■ WHAT TO PRODUCE
Say how many lines below have "Shears" in them, giving the number alone.

+++ GIVEN RECORDS

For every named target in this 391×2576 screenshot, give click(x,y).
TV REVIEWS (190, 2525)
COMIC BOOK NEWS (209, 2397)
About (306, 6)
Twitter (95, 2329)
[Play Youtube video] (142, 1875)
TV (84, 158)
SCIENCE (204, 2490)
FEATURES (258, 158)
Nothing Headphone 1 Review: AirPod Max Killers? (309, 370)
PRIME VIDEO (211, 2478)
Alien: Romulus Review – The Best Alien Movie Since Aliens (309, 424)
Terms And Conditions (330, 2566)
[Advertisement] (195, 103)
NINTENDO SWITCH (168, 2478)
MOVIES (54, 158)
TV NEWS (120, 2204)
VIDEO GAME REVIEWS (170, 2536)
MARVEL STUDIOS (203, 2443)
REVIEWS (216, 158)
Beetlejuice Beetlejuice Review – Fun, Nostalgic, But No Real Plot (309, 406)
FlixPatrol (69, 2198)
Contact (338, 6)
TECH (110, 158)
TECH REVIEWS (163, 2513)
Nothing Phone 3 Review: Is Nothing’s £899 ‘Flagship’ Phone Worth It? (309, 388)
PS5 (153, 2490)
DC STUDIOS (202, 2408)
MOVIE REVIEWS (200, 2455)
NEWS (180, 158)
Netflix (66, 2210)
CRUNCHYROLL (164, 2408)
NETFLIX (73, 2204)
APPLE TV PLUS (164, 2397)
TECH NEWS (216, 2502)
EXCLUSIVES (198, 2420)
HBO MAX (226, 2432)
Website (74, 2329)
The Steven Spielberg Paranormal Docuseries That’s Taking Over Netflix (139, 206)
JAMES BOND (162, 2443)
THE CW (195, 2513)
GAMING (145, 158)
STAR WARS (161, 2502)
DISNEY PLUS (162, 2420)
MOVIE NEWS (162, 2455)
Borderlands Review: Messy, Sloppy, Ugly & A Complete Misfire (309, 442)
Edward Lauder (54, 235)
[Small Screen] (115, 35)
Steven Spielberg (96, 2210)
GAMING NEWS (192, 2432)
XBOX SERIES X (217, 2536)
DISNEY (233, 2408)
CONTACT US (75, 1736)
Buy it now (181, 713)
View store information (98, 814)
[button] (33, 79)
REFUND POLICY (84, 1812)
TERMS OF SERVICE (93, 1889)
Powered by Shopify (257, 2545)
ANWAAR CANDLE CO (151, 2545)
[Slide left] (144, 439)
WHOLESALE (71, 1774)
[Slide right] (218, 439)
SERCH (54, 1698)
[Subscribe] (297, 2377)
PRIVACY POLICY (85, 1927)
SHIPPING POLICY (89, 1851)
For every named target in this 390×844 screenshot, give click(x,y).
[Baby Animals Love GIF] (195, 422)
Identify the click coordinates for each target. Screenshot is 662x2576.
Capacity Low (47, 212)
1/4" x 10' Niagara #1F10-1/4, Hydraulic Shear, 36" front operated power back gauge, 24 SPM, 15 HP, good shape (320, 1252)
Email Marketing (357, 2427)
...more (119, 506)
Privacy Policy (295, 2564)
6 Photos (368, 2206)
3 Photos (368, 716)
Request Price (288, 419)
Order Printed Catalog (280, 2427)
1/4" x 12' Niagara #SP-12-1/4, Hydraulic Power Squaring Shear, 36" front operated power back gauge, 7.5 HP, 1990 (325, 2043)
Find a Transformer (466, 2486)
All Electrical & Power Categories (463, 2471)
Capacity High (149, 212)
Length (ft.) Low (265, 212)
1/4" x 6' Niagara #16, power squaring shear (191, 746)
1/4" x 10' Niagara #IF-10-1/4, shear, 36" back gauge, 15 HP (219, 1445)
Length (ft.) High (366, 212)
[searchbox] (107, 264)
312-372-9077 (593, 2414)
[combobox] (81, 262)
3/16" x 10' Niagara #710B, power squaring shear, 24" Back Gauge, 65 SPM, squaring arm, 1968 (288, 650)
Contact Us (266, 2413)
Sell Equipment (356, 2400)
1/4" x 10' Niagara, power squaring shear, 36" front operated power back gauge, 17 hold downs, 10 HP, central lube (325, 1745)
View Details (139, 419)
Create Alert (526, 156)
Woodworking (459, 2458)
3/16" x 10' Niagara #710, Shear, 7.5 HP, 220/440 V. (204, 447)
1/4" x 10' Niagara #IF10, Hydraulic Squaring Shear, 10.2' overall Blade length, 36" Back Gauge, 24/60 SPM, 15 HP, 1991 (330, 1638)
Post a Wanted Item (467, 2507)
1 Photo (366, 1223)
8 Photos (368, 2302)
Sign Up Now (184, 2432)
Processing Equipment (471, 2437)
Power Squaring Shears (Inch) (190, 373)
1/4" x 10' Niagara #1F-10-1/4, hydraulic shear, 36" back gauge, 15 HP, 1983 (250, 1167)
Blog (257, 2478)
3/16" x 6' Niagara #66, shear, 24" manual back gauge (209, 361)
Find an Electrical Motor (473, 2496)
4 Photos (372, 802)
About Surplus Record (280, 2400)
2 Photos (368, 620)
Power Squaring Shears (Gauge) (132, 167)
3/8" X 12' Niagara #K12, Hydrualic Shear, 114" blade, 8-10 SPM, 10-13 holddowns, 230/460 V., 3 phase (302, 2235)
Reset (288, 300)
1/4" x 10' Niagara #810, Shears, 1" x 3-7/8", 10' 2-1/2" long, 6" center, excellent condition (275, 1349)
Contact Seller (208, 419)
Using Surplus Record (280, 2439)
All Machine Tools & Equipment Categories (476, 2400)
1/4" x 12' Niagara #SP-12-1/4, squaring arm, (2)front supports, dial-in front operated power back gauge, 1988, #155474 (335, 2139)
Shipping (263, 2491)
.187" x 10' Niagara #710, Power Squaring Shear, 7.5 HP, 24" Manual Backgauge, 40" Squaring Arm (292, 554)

++++++

■ SOLUTION TO THIS TASK
3